The problem:
Within the entries below, the lines from the one with "Screen dimensions: 790x490" through the one with "You are a computer-use agent. The" are to be set down exactly, both ends kept.

[Entries taken from a collection]

···

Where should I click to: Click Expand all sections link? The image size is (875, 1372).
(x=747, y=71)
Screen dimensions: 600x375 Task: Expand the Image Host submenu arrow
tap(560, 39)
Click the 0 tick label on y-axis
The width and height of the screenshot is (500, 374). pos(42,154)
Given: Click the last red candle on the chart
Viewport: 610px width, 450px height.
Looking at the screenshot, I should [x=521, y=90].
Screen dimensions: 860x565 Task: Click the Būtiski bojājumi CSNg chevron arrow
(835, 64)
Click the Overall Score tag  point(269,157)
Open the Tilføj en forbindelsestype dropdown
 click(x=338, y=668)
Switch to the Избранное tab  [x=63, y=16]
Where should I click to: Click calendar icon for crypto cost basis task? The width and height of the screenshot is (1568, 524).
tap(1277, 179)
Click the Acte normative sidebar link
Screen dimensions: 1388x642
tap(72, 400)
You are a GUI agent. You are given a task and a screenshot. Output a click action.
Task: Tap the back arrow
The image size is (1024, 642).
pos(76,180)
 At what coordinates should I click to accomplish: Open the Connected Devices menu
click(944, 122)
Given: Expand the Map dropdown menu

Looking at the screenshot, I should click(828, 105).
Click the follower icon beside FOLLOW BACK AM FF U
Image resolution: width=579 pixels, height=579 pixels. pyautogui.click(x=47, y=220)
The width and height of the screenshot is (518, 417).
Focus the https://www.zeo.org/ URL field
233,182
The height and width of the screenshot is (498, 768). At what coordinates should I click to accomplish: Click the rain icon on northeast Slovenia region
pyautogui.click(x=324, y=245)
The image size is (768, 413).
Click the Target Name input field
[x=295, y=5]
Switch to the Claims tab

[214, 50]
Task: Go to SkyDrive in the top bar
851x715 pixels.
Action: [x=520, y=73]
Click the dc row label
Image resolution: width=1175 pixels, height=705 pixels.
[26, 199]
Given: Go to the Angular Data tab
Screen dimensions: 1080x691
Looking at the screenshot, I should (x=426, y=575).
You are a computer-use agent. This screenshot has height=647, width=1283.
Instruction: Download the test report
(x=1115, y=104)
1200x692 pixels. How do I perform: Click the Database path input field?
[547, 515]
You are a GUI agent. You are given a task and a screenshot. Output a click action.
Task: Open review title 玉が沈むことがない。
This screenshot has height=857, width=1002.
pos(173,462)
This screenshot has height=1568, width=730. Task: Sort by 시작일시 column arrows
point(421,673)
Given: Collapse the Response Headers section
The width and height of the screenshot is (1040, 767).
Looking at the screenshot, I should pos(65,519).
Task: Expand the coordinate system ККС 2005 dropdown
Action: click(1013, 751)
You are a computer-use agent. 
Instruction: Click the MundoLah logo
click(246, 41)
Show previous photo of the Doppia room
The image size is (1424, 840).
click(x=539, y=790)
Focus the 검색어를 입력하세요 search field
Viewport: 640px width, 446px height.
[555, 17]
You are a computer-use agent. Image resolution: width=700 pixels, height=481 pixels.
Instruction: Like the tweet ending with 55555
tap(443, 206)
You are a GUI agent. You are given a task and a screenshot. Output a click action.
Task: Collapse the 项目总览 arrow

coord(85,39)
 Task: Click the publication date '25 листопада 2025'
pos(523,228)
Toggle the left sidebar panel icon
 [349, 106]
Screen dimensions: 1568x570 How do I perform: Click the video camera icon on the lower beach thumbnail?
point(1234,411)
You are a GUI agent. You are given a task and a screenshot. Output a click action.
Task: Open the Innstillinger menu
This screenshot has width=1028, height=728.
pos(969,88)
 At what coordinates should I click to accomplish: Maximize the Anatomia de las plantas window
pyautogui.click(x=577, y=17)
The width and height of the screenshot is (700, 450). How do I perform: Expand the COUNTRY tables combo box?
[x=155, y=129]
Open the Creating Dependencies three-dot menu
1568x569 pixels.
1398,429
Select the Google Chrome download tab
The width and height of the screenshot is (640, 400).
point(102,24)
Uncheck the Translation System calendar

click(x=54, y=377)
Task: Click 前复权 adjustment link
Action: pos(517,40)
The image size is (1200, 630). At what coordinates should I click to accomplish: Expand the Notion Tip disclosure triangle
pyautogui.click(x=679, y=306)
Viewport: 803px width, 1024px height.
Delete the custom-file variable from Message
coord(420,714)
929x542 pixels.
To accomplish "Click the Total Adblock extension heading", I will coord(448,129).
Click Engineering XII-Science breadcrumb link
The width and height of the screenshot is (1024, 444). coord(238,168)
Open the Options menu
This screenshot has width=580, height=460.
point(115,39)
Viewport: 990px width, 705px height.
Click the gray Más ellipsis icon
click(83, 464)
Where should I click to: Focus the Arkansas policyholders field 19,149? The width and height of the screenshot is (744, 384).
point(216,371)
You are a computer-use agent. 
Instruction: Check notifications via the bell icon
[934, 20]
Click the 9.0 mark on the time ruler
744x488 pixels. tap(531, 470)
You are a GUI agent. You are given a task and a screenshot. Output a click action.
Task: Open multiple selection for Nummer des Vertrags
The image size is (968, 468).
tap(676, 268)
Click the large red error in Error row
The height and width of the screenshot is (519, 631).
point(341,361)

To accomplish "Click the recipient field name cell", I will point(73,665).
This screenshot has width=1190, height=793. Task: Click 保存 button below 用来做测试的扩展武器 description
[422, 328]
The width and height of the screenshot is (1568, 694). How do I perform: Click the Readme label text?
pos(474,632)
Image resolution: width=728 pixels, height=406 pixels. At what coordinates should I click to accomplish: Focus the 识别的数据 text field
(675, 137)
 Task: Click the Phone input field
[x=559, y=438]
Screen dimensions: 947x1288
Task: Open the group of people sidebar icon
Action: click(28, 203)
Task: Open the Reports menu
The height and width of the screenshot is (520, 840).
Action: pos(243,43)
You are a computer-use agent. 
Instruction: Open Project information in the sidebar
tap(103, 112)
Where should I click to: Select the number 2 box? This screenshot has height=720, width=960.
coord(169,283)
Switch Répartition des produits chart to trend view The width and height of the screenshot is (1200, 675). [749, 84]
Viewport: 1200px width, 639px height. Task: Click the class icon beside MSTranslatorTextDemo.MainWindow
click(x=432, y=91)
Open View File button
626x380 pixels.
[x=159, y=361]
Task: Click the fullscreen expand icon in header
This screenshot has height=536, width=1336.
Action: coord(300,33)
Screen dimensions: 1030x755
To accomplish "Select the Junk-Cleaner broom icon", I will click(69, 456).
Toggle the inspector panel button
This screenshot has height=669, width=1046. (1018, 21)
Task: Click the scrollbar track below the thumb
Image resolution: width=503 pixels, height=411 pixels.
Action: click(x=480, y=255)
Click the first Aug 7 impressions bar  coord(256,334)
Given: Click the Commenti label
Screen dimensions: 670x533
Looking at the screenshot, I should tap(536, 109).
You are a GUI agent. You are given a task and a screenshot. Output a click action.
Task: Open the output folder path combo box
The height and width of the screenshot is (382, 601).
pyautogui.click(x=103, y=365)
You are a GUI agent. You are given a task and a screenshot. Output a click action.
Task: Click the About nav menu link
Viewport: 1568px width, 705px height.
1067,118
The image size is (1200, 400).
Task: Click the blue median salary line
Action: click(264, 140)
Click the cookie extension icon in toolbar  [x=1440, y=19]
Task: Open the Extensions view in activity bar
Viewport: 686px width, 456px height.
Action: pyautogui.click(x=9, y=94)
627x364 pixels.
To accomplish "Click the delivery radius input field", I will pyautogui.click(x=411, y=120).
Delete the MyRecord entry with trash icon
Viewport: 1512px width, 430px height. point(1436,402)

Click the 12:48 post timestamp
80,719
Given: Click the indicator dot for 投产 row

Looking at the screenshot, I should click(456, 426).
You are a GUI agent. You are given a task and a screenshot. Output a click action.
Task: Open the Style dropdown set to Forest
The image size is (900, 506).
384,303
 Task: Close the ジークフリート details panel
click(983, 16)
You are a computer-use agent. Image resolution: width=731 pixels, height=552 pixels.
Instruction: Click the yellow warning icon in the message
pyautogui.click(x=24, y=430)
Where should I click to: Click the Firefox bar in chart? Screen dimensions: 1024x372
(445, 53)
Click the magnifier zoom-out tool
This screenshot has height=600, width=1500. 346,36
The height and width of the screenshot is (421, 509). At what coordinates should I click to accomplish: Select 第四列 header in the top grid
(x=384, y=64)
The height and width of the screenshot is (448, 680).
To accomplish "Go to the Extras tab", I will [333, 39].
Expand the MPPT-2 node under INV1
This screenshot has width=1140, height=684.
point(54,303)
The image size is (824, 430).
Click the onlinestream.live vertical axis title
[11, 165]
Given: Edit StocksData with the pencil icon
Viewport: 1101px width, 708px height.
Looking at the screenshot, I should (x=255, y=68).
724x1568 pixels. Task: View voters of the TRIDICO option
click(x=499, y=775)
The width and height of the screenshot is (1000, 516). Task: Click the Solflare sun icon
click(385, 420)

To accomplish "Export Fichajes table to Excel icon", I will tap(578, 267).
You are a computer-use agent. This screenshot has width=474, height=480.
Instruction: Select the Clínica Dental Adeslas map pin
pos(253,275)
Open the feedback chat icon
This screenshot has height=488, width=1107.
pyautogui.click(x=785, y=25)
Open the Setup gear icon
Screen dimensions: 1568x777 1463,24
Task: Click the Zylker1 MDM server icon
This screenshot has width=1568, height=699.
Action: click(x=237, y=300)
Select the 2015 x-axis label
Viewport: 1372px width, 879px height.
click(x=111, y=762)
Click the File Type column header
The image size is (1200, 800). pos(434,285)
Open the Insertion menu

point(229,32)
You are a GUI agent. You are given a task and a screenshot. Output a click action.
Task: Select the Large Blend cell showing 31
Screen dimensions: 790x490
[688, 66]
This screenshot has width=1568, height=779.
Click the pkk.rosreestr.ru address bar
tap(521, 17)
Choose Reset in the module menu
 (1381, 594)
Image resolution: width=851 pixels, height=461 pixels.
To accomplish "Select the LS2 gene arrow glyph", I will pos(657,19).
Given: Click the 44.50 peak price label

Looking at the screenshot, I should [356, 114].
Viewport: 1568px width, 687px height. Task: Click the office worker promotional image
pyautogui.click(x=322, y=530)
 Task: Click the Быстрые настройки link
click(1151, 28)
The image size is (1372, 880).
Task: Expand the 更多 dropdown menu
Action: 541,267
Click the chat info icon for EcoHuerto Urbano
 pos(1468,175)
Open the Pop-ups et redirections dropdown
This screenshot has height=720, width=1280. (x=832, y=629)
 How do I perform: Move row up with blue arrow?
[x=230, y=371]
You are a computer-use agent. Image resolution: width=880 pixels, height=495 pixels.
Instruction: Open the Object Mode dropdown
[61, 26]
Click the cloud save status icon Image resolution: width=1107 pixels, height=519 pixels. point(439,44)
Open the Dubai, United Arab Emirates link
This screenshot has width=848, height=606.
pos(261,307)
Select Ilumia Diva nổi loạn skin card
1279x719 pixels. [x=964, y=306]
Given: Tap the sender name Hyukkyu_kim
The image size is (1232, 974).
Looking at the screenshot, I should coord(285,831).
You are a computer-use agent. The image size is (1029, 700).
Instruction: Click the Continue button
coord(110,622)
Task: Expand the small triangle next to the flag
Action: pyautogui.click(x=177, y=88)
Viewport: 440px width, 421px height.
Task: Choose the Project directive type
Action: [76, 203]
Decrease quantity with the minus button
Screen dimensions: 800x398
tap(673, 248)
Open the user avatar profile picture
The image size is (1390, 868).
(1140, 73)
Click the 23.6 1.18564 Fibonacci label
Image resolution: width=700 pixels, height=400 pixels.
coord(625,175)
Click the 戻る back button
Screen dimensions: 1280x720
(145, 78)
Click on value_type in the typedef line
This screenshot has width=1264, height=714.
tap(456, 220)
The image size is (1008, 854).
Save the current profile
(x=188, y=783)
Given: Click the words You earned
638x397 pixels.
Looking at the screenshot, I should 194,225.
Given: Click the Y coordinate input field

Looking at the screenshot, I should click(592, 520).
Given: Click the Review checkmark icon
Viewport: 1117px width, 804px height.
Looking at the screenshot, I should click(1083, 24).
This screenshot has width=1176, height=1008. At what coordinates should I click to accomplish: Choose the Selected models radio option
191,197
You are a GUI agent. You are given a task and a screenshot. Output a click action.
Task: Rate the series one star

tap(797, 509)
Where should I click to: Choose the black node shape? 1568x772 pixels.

···

Answer:
Screen dimensions: 790x490
[688, 66]
This screenshot has width=1568, height=779.
Click the pkk.rosreestr.ru address bar
tap(521, 17)
Choose Reset in the module menu
 (1381, 594)
Image resolution: width=851 pixels, height=461 pixels.
To accomplish "Select the LS2 gene arrow glyph", I will pos(657,19).
Given: Click the 44.50 peak price label

Looking at the screenshot, I should [356, 114].
Viewport: 1568px width, 687px height. Task: Click the office worker promotional image
pyautogui.click(x=322, y=530)
 Task: Click the Быстрые настройки link
click(1151, 28)
The image size is (1372, 880).
Task: Expand the 更多 dropdown menu
Action: 541,267
Click the chat info icon for EcoHuerto Urbano
 pos(1468,175)
Open the Pop-ups et redirections dropdown
This screenshot has height=720, width=1280. (x=832, y=629)
 How do I perform: Move row up with blue arrow?
[x=230, y=371]
You are a computer-use agent. Image resolution: width=880 pixels, height=495 pixels.
Instruction: Open the Object Mode dropdown
[61, 26]
Click the cloud save status icon Image resolution: width=1107 pixels, height=519 pixels. point(439,44)
Open the Dubai, United Arab Emirates link
This screenshot has width=848, height=606.
pos(261,307)
Select Ilumia Diva nổi loạn skin card
1279x719 pixels. [x=964, y=306]
Given: Tap the sender name Hyukkyu_kim
The image size is (1232, 974).
Looking at the screenshot, I should coord(285,831).
You are a computer-use agent. The image size is (1029, 700).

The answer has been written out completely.